Even though they are blind they can tell it’s is bright when it’s sunny so they are much happier in summer. We went on holiday to Portugal thanks to the charity Starlight.

We now want to take them on holiday to Florida where they can swim with dolphins.

‘When Sarah and I got together we swam with dolphins in the Caribbean and we always said if we had children we’d do it with them. It’s our final wish to do that one thing for our boys.
‘That would be a real dream for us to do that but obviously that costs a lot but we are saving up.’

The couple, who have been together for 10 years, were delighted when Sarah fell pregnant in 2004.

Doctors had told Mr Dawkins he was unlikely to be able to father children after undergoing gruelling chemotherapy after being struck down with leukaemia aged 19.

Ms Finney was also warned the chances of her being able to conceive were low after suffering from endometriosis.

But against incredible odds, her pregnancy was healthy and Freddie was born weighing 3lbs 11oz while Louie was born minutes later weighing 4lbs 20z.

They sat up at the age of 11 months, took their first steps at 21 months, and even started to say their first words.

But before the age of three, their mother noticed their eyes started to flicker and they tripped over things.

The boys were referred to a paediatrician at the City Hospital in Nottingham where tests discovered they were both blind, despite having been born with perfect eyesight.

In August 2010 they were diagnosed with Late Infantile Batten Disease (LIBD) and their parents were told the boys had less than 10 years to live.

The disease is an inherited disorder of the nervous system which emerges in early childhood.

The cruel disease leaves youngsters blind, bedridden, and mentally impaired – with the life expectancy for children with the disease between 8-12 years.

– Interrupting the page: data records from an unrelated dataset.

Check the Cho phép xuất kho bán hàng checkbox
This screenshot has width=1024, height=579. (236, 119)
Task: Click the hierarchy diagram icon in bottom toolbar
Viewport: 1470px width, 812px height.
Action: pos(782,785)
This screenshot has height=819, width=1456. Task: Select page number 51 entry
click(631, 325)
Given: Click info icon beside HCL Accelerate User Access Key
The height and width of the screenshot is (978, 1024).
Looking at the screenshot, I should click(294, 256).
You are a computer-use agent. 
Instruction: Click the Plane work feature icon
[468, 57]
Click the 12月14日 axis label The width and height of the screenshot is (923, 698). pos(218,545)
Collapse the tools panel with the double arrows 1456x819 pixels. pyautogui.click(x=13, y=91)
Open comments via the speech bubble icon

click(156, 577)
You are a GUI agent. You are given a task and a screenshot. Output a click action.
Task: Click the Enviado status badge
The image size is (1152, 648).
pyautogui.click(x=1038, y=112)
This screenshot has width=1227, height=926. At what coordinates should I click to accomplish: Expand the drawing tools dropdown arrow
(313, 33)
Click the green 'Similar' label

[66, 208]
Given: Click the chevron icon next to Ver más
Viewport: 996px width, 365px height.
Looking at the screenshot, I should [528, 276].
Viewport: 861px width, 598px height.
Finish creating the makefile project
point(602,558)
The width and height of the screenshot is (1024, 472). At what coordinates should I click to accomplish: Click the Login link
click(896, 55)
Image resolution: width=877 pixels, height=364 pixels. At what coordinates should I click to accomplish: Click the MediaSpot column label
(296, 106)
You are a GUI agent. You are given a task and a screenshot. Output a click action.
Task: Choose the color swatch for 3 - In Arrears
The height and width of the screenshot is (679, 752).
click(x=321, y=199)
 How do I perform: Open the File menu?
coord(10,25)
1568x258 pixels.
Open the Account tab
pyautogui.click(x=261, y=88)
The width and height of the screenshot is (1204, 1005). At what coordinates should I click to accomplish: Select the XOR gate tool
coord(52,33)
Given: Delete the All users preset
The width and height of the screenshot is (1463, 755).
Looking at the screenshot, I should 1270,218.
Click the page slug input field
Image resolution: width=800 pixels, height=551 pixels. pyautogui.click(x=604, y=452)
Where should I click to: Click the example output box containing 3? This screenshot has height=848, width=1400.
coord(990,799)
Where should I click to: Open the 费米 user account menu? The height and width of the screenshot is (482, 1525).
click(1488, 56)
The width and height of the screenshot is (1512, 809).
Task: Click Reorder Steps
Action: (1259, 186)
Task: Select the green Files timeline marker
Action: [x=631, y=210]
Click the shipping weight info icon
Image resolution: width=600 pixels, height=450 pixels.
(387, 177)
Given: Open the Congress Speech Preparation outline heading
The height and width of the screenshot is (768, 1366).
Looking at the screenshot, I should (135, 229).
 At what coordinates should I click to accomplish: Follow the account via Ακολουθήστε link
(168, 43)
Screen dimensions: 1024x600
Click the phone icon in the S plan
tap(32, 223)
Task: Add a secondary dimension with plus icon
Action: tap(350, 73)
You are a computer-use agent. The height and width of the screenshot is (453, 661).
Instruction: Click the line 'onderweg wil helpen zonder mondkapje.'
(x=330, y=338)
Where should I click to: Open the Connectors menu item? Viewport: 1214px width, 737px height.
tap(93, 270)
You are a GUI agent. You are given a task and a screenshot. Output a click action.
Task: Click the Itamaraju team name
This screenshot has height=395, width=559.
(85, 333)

A spokeswoman for the Batten Disease Family Association said the charity was not aware of any other twins in the UK with the condition.

Ms Finney, a nurse, said: ‘At first I thought that it was because the sun was in their eyes, or it was just that they were being clumsy.

‘But when their eyes started to flicker, I knew something was wrong.

‘They would try and pick up objects from the floor and completely miss them. It was as if they were struggling to see.

‘We were so shocked when we were told that they had lost their sight, as when they were born there had been nothing wrong with their vision.

‘I’d heard of Batten Disease, and I knew it was something terrible. When the doctors told us that they both had it, it was devastating.

‘We’d never imagined it could be anything as serious as that. We were so shocked, we couldn’t speak.’

She said the twins’ frustration at the situation makes the situation even more heartbreaking.

‘It is very difficult and frustrating for them as they don’t understand why they can’t see any more, or read their favourite books.

‘It’s also hard because it’s like having toddlers who can reach anything, so we have to be with them constantly.

‘All our efforts are focused on making the most of the time we’ve got left.’